The result was: promoted by Cwmhiraeth (talk) 06:28, 3 August 2017 (UTC)

Guilden Morden boar[edit]

Guilden Morden boar
Guilden Morden boar

Foster 1977a: ".It is possible that the Guilden Morden boar is also from a helmet, as the pin and socket in its legs may suggest. It would then be another example of the well-known Germanic tradition, evidenced by various references in Beowulf, of boar figurines as helmet crests."

  • ALT2:... that a "doubled-up skeleton" (pictured)was found with the Guilden Morden boar? Foster 1977b: "The paper states that these finds were 'all found in a grave with a doubled-up skeleton'."
  • ALT3:... that the Guilden Morden boar could have been shorn from a helmet by a "gleaming blade slathered in blood"? Source: Heaney 2000 for quotation, half a dozen references in article for parallels with Beowulf.
  • Reviewed: Paapa Yankson

5x expanded by Usernameunique (talk). Self-nominated at 21:54, 24 July 2017 (UTC).

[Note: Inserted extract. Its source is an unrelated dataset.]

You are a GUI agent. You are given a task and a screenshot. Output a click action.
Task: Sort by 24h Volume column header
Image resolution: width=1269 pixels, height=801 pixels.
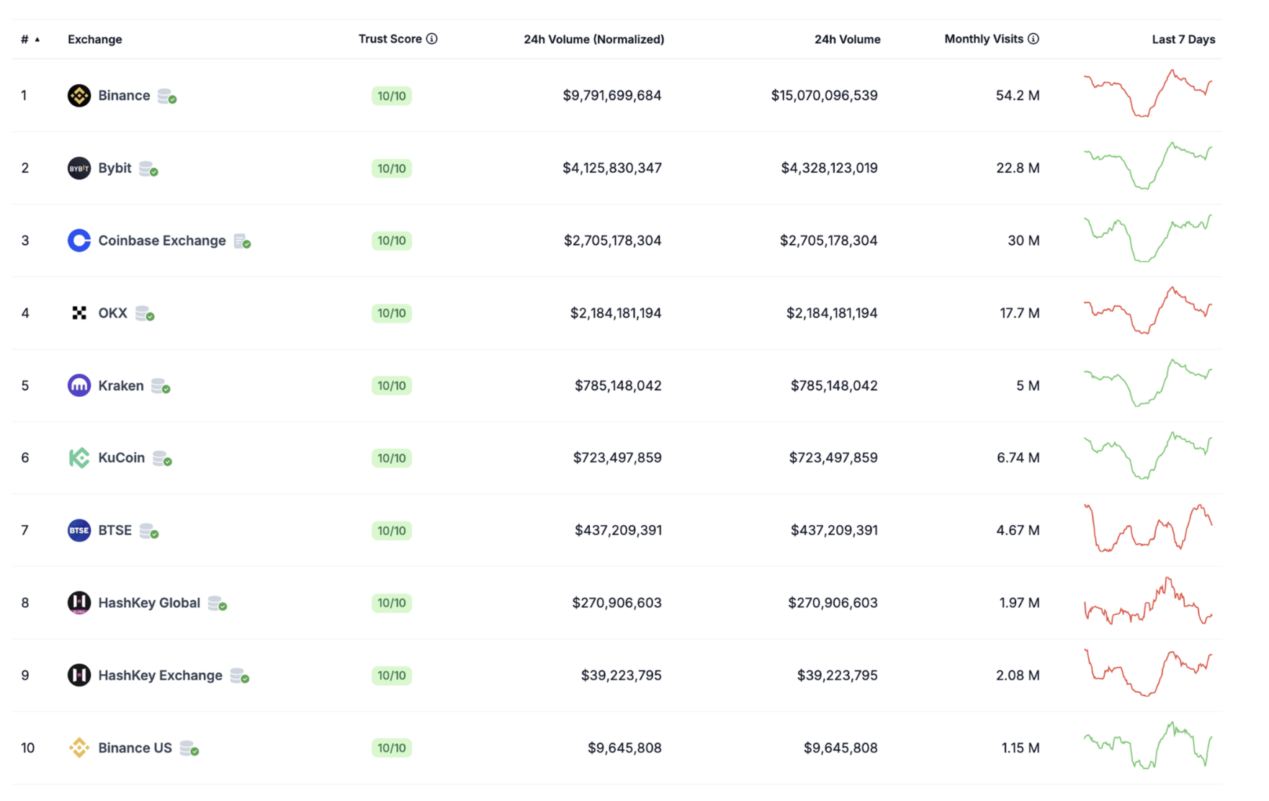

Substantial facts, on excellent sources, offline sources accepted AGF, no copyvio obvious. The image is licensed and clarifies what it is. I added "pictured" to the first hook. Please copy to all other active proposals. - Thank you for supplying many choices. I am no friend of "could have", sorry. Can you word differently that something like this boar is mentioned in the poem? Don't be too sure that readers will know who Beowulf is, and if they don't know, mentioning him doesn't make the hook attractive. I find the "doubled-up skeleton" most interesting, however - even after reading - don't know what that is ;) - Article: I am used to the lead a summary of what comes in detail, no sources needed for things referenced later. A quotation, however, would need a source, such as "doubled-up skeleton". --Gerda Arendt (talk) 15:59, 1 August 2017 (UTC)
ALT4: ... that the Guilden Morden boar (pictured) adorned a helmet like those worn by the poetical warrior Beowulf?
ALT4 is another take on ALT0, gets rid of "could have" and adds a description of Beowulf. I'd also be completely happy with ALT2 ("doubled-up skeleton") instead, however: whatever you prefer. (I presume "doubled-up skeleton" means a skeleton in fetal position, but it is never clarified beyond that sketch from 1882–83.)
To clarify re: the article, are you suggesting taking out the citations beyond the one supporting the quotation? --Usernameunique (talk) 20:37, 1 August 2017 (UTC)
Thank you, I like ALT4! - The lead - not a requirement, just a suggestion - is not there yet, - what we have there reads more like a section "Description". Perhaps write a summary? Otherwise just leave it but duplicate the ref right after the quotation. --Gerda Arendt (talk) 20:52, 1 August 2017 (UTC)
@Gerda Arendt: Sounds good, thank you! I've revised and shortened the lead to make it more concise and remove the overly technical details. Hopefully that's what you had in mind. (Kept the lead citations for personal preference, as I'd rather over- than under-cite.) --Usernameunique (talk) 21:36, 1 August 2017 (UTC)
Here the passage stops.